Whatever precedes the line containing "Sell Your Racking (334, 20)" is not copied; that line and every line after it through the final one below are copied exactly, except pictures.
*** Opening of INPUT DATA ***
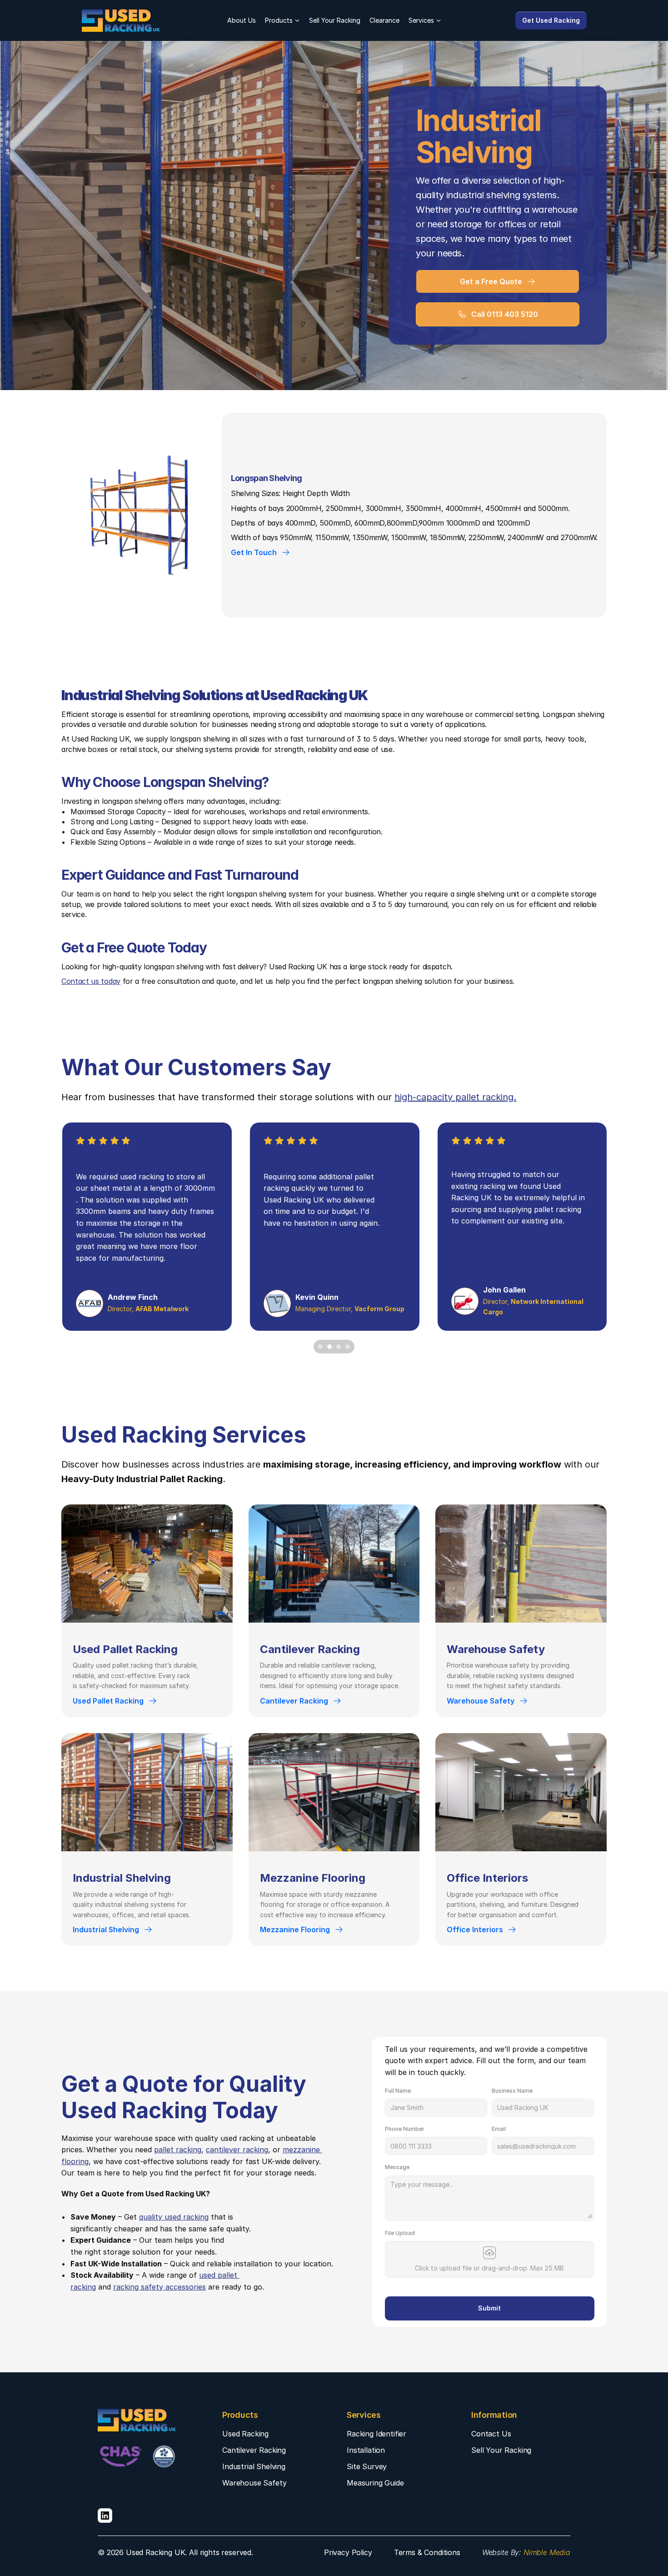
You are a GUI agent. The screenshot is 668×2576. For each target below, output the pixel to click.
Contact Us (491, 2433)
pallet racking (177, 2149)
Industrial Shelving (253, 2466)
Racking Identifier (376, 2433)
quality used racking (174, 2216)
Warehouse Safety (254, 2482)
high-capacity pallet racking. (455, 1097)
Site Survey (367, 2466)
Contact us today (90, 981)
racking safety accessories (159, 2286)
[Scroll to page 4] (348, 1346)
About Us (241, 20)
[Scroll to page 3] (338, 1346)
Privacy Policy (348, 2552)
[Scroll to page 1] (319, 1346)
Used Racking (245, 2433)
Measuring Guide (375, 2482)
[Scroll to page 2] (329, 1346)
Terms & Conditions (427, 2552)
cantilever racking (237, 2149)
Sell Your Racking (334, 20)
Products (279, 20)
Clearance (384, 20)
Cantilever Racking (254, 2450)
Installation (366, 2450)
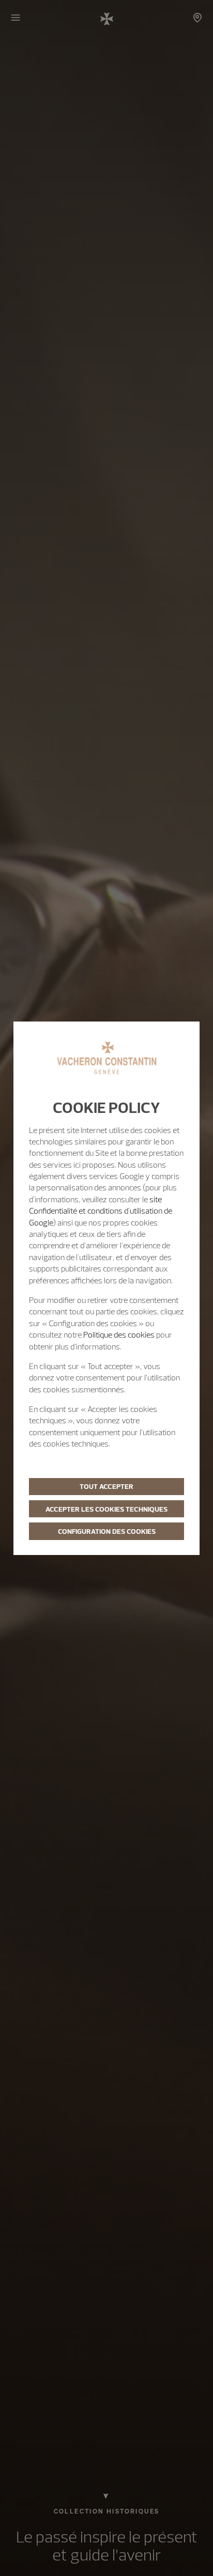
*** Close of INPUT DATA ***
THE ANSWER:
Sell Your Racking (334, 20)
Products (279, 20)
Clearance (384, 20)
Cantilever Racking (254, 2450)
Installation (366, 2450)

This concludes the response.